**Texte fourni**
Produire l’abondant en utilisant des ressources rares

par Ploum le 2024-09-10

Petite déambulation sur l’écriture, l’art et le productivisme

Je discutais avec mon épouse de l’œuvre de Marina Abramović, une artiste totale qui nous remue profondément (que j’ai découvert il y a des années à la lecture de 2312, roman de Kim Stanley Robinson). Grâce à elle, nous sommes tombés d’accord sur une définition de l’art.

L’art est un échange humain qui nous confronte et nous pousse hors de nos certitudes, de notre zone de confort intellectuel et moral.

Si la génération automatique nous pousse à nous interroger sur l’art lui-même (et ce n’est pas nouveau), ce qui est produit aujourd’hui par des algorithmes n’est pour moi pas de l’art.

L’auteur de SF Ted Chiang met les mots exacts là-dessus : tout écrivain a un jour été abordé par quelqu’un qui pense avoir une idée géniale de livre et veut « juste un écrivain pour l’écrire » (et, oui, ça m’est arrivé). Comme si « écrire » n’était qu’une couche technique au-dessus de l’idée. Comme s’il suffisait de demander « Peinds moi une dame avec un sourire énigmatique » à quelqu’un qui sait dessiner pour produire la Joconde.

J’avais même fait un billet pour expliquer à quel point l’idée seule n’est rien.

**Votre travail**
1. Recopiez le passage du billet sur l'art et l'écriture qui commence par « Produire l’abondant en » et va jusqu'à « intellectuel et moral. ».
2. Veuillez écrire la suite du billet sur l'art et l'écriture à partir de sa dernière phrase.
Les données placées plus bas n'ont aucun rôle dans ce travail.

**Données à examiner**
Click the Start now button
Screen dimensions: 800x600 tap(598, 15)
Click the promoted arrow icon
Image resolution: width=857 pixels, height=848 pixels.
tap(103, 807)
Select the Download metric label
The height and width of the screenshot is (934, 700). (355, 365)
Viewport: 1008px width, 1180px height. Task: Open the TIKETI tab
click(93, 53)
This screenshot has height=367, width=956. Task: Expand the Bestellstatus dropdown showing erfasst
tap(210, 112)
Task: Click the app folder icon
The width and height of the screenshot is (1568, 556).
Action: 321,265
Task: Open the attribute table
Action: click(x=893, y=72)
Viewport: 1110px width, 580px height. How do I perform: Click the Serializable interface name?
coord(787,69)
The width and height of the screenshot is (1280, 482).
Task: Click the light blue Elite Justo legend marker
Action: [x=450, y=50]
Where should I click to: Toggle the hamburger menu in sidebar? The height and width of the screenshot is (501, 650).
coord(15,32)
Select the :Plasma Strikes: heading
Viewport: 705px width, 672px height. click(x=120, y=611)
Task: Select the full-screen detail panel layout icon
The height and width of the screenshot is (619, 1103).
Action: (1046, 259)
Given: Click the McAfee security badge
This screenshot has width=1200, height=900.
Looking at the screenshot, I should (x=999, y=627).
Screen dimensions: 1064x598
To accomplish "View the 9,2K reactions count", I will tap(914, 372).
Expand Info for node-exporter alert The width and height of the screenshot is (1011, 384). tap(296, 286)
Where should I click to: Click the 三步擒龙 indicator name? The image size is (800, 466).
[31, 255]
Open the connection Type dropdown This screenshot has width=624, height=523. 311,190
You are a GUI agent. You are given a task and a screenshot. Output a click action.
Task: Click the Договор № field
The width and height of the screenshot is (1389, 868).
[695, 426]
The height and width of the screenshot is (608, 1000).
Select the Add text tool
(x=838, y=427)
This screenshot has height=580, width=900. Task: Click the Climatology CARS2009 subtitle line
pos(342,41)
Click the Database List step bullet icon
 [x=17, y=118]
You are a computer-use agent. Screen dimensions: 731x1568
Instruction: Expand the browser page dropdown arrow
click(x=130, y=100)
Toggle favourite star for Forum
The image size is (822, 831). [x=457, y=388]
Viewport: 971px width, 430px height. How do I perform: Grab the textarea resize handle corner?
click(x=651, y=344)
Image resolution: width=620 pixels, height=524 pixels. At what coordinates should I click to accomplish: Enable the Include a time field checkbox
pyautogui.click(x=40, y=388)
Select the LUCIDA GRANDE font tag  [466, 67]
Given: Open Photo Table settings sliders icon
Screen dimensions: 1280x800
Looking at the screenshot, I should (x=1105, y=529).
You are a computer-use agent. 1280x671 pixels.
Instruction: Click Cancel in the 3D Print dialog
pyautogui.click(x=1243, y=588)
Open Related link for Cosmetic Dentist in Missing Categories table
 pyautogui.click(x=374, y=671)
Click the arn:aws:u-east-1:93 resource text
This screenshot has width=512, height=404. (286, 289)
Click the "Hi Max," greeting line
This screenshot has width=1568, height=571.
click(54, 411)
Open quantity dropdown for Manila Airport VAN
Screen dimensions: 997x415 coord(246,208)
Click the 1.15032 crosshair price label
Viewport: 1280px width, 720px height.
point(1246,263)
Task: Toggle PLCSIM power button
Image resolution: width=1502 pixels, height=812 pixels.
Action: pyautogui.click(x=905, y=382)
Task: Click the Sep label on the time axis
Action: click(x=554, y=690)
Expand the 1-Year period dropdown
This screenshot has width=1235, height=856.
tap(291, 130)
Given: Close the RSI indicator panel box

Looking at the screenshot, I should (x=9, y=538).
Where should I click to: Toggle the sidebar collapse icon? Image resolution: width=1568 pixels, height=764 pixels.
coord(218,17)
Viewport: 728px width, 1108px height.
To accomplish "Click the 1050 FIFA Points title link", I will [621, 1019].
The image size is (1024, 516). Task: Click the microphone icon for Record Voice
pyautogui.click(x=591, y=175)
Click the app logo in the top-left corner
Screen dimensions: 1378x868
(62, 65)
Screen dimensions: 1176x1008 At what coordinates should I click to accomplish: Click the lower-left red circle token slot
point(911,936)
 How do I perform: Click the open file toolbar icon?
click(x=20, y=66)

**Réponses par tâche**
1.
Produire l’abondant en utilisant des ressources rares

par Ploum le 2024-09-10

Petite déambulation sur l’écriture, l’art et le productivisme

Je discutais avec mon épouse de l’œuvre de Marina Abramović, une artiste totale qui nous remue profondément (que j’ai découvert il y a des années à la lecture de 2312, roman de Kim Stanley Robinson). Grâce à elle, nous sommes tombés d’accord sur une définition de l’art.

L’art est un échange humain qui nous confronte et nous pousse hors de nos certitudes, de notre zone de confort intellectuel et moral.

2.
Selon Ted Chiang, l’écriture est un art et tout art consiste en des milliers, des millions de décisions, d’ajustements. La technique fait partie intrinsèque de la création. Le 15 octobre sort mon nouveau roman que j’ai tapé entièrement à la machine à écrire mécanique. Ce n’est pas un hasard. C’est une particularité profondément ancrée dans le texte lui-même. Je n’aurais pas pu l’écrire autrement.

Tout écrivain, Saint-Exupéry le premier, vous le dira : l’art de l’écriture, c’est de supprimer, de trancher, de raccourcir le texte pour lui donner de la puissance.

Tous les générateurs de type ChatGPT ne font qu’une chose : allonger un texte court (appelé « prompt »). Je dirais même que c’est le contraire de l’art ! Rallonger pour rallonger, c’est le sens même de la bullshitite administrativite aigüe qui gangrène notre espèce et contre lesquels les artistes et scientifiques, de Kafka à Graeber, luttent depuis des millénaires en souffrant, en hurlant.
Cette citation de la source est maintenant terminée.